The meeting saw the Minister for support from the Chinese to fight illegal mining as he concluded by saying, “we are begging you to help us address this particular difficulty that we are having.”
Alhaji Fuseini noted that when he started his campaign against illegal mining, which was to also involve the deportation of Chinese involved in the canker, he received “a lot of pressure from all corners.”
He recalled that the former Chinese Ambassador to Ghana at the time visited him several times in his office to have him loosen his stance on the Chinese involved in illegal mining.
According to Alhaji Fuseini, the Ambassador said the Chinese were engaged in business but had been lured into the illegality by Ghanaians and deserved some measure of liniency.
“He [the Chinese Ambassador] came to try and convince me that the Chinese who were in Ghana doing small-scale mining were doing lawful business… he came to me to exact sympathy from me saying the Chinese have invested a lot in the small scale mining sector, they ought to be allowed to continue.
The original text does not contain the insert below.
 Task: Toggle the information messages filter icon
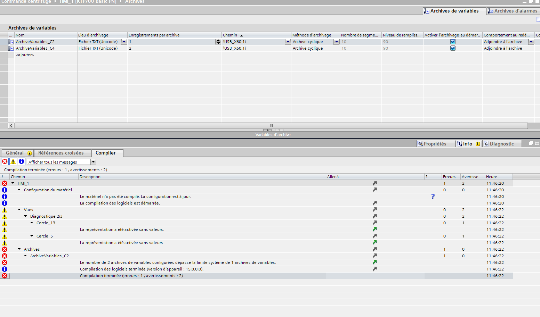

But I said no,” Alhaji Fuseini said.
“He offered me a scolarship but I refused,” the former Minister also revealed
Following his camping, the former minister noted some changes in the China relations with Ghana.
“When I started the operation to clean the small scale mining sector of illegalities, they revised the visa regime for Ghanaians… before you go to China, your application had to be sent to China before you got approval. It was also now difficult for government officials to immediately obtain visas to go to China.”
“People believe that was because of the fight and after the pressure, people started drawing my attention to those things.”
On the Mr. Amewu’s apparent begging of the Chinese, to support the illegal mining fight, Alhaji Fuseini said all the current minister needed was the backing of the law.
“…no, you don’t beg the Chinese. As a Minister you swear to uphold the laws of this country. illegal small-scale mining is illegal small scale mining. It violates the laws of this country and as a minister, if you swear on the laws, you have to use the cohesive power of the state,” he asserted.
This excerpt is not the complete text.